First, external validation on larger, independently collected cohorts with pre-specified endpoints and confidence intervals. Thirty-five cases is a starting point for hypothesis generation. It is not a deployment dataset.

Second, transparency around synthetic data generation, uncertainty calibration, and the memory update rules. Give me calibration plots, ablation studies that show which components actually matter, and audit logs for memory inserts and deletions.

Third, pragmatic workflow design. How will this agent present uncertainty to clinicians? How will it display which trial evidence was matched and why? How will human override be logged? These are operational questions, not optional features.

Bottom line

TheraAgent is an interesting architectural attempt to tackle a hard problem: predicting response to 177Lu-PSMA when labelled data are scarce and inputs are heterogeneous. The combination of multimodal experts, a case memory, and an evidence base is sensible. The current evaluation is preliminary. The results are promising, but not yet convincing for clinical use.

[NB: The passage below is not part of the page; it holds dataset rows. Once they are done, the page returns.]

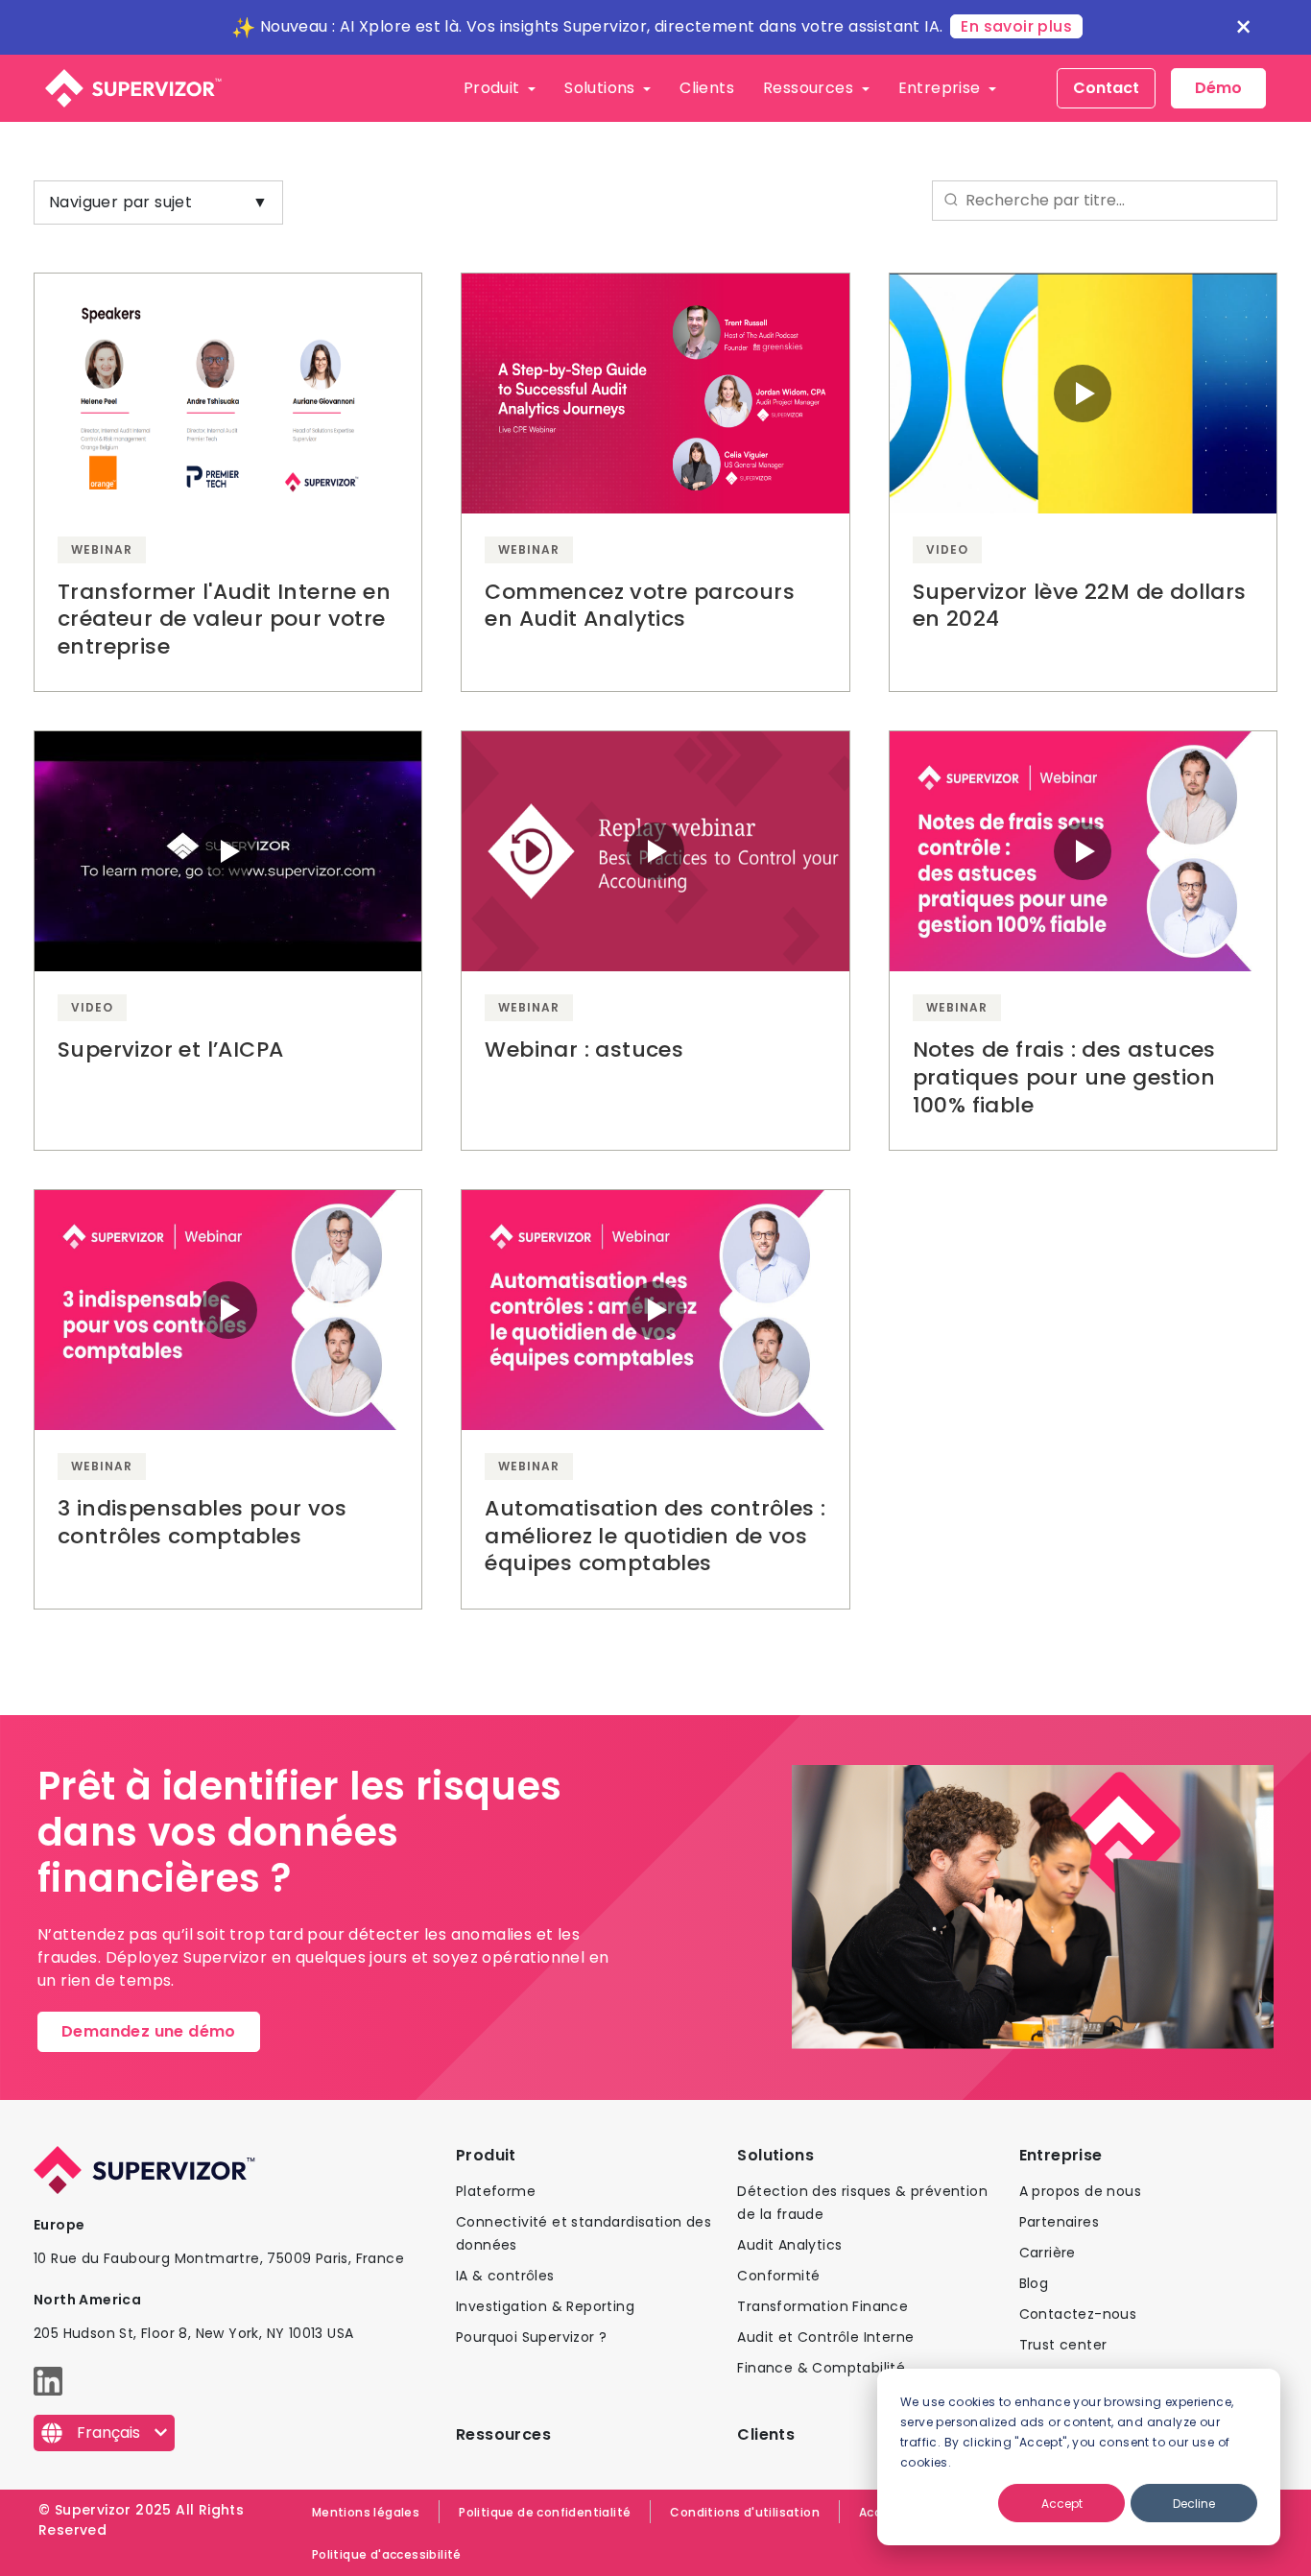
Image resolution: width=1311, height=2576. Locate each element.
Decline (1194, 2503)
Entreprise (941, 88)
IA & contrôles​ (505, 2275)
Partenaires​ (1059, 2221)
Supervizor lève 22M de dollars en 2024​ (1080, 605)
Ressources (810, 88)
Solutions (601, 88)
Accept (1062, 2503)
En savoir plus (1016, 26)
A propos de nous (1080, 2191)
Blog (1034, 2283)
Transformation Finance (822, 2306)
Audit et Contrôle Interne (825, 2337)
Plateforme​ (496, 2191)
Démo (1218, 88)
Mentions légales (365, 2512)
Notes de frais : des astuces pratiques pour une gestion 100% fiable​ (1064, 1077)
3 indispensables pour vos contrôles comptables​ (202, 1522)
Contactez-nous (1078, 2314)
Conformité (778, 2275)
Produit (494, 88)
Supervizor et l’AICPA (170, 1049)
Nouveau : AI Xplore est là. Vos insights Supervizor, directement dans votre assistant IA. (601, 26)
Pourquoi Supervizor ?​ (531, 2337)
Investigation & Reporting (545, 2306)
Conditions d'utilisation (745, 2512)
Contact (1106, 88)
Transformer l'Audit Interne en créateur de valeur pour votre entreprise (224, 619)
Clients (706, 88)
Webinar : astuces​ (584, 1049)
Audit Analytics (789, 2244)
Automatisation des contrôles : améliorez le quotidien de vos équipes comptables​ (655, 1535)
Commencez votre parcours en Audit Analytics (640, 605)
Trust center (1063, 2344)
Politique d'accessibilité (387, 2554)
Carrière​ (1047, 2252)
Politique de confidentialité (545, 2512)
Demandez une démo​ (148, 2031)
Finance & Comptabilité (821, 2367)
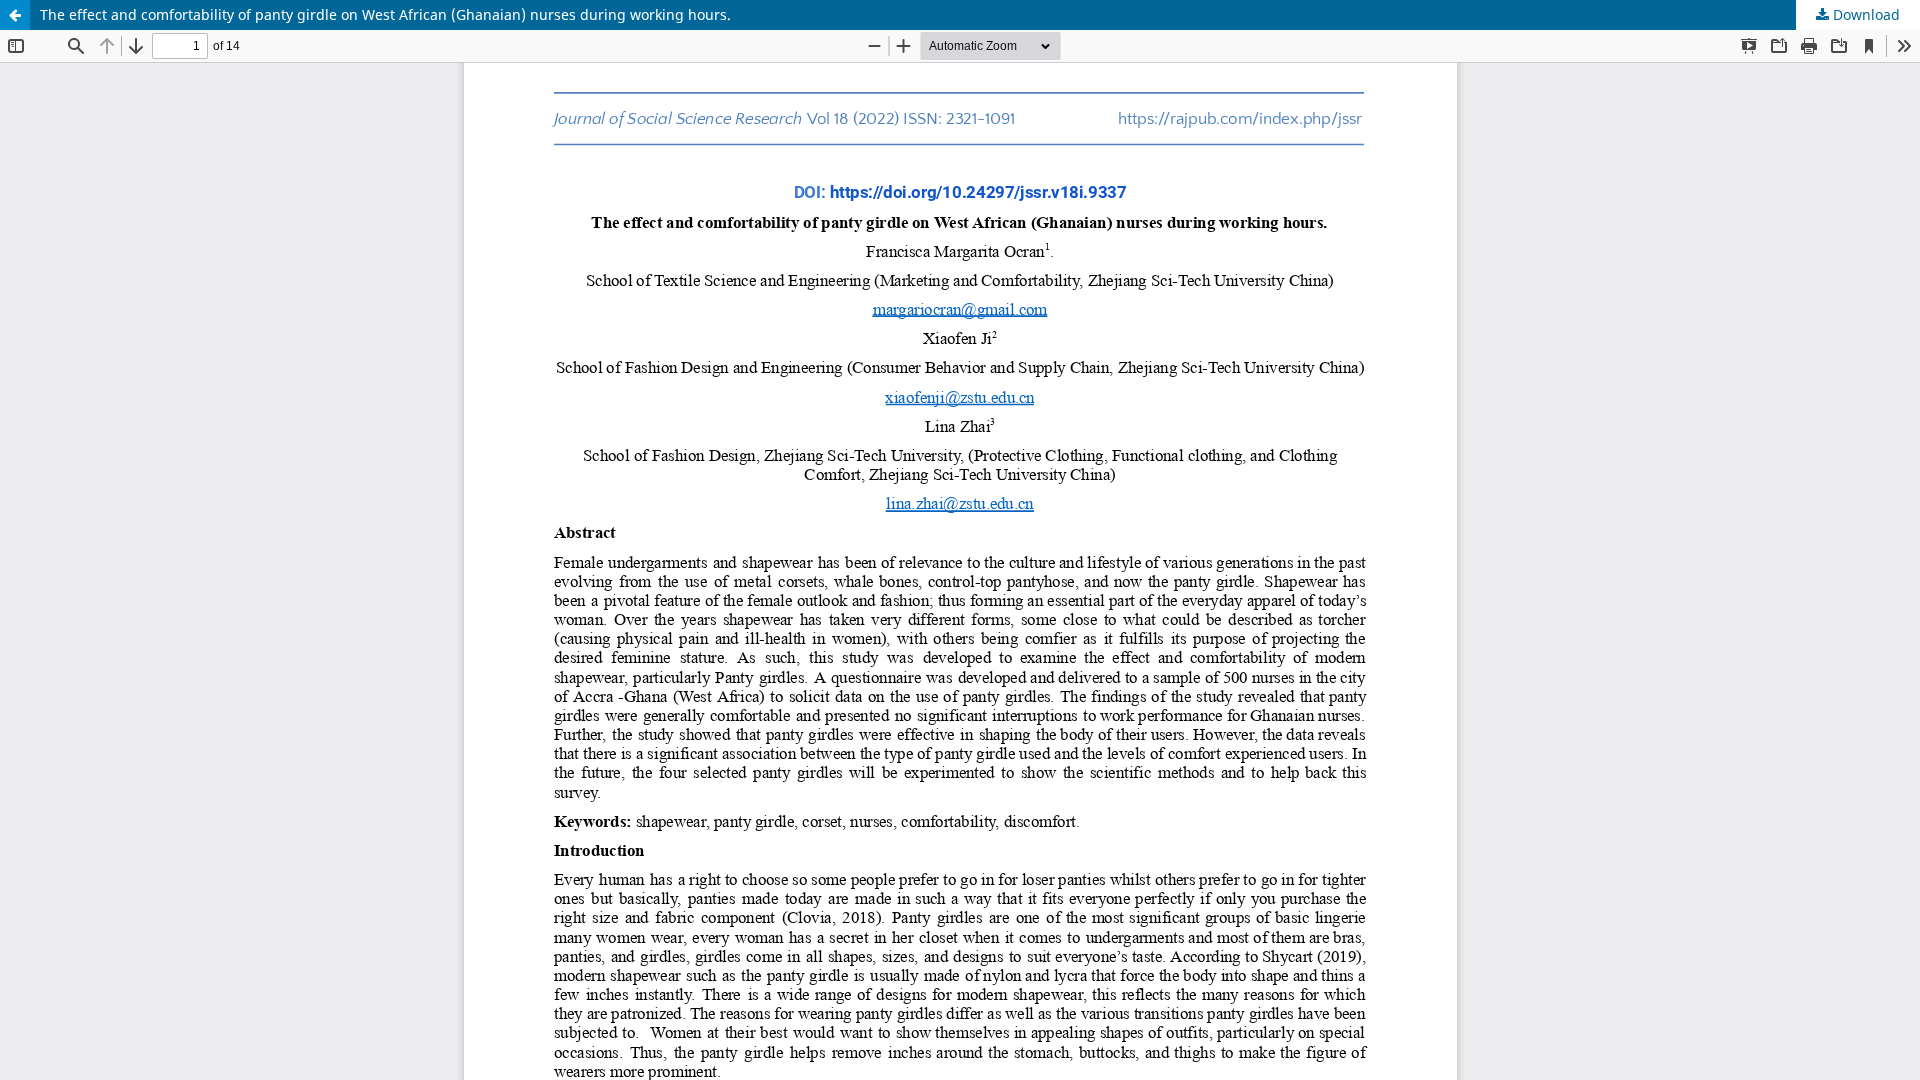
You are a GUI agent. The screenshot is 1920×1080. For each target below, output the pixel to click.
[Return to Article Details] (15, 15)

I respect the direction. I also see the common pitfalls that derail many well-intended clinical AI projects: small real-world datasets, over-reliance on synthetic examples, under-specified continual learning safeguards, and optimistic claims about trial applicability. If the authors follow up with larger external validation, careful calibration reporting, and operational safeguards for memory and evidence matching, this could form a useful component of clinician decision support. Until then, treat TheraAgent as an interesting research prototype, not a clinical tool.